## COMPITO SCRITTO
Quali righe delle voci contengono la parola "Delete", distinguendo tra maiuscole e minuscole? Estraile tutte, ricopiandole per intero.

## Dati sui punti di clic
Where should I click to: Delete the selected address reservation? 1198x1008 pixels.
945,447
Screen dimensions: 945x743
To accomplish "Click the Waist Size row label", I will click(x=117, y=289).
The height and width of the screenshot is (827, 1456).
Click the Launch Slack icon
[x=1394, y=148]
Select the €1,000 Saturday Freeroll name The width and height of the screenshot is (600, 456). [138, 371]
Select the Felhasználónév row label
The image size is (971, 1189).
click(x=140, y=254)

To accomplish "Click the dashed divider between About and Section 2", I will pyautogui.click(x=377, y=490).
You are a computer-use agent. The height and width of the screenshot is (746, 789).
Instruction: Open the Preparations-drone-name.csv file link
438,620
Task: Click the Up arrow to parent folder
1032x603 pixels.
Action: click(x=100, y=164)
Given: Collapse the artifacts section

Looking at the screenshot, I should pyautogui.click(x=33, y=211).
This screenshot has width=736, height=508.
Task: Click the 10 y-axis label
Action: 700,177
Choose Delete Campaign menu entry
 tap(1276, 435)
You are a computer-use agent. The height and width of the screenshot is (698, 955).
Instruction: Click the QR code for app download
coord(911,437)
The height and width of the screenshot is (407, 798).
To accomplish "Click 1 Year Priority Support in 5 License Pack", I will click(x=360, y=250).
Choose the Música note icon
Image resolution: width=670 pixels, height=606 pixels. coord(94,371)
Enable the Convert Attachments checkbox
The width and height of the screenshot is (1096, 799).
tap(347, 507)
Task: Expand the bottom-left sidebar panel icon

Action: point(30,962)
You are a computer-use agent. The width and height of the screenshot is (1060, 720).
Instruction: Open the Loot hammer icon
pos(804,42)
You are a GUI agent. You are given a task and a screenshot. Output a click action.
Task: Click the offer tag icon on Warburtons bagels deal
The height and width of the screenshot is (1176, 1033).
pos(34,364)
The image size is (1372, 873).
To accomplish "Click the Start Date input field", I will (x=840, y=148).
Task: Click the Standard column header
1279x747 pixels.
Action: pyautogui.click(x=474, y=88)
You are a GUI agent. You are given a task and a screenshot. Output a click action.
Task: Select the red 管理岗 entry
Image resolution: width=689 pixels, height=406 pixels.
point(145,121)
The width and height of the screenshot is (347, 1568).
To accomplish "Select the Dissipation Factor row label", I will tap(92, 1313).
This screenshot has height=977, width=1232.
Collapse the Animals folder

## RISULTATO COMPLETO
Where should I click to: Delete the selected address reservation? 1198x1008 pixels.
Choose Delete Campaign menu entry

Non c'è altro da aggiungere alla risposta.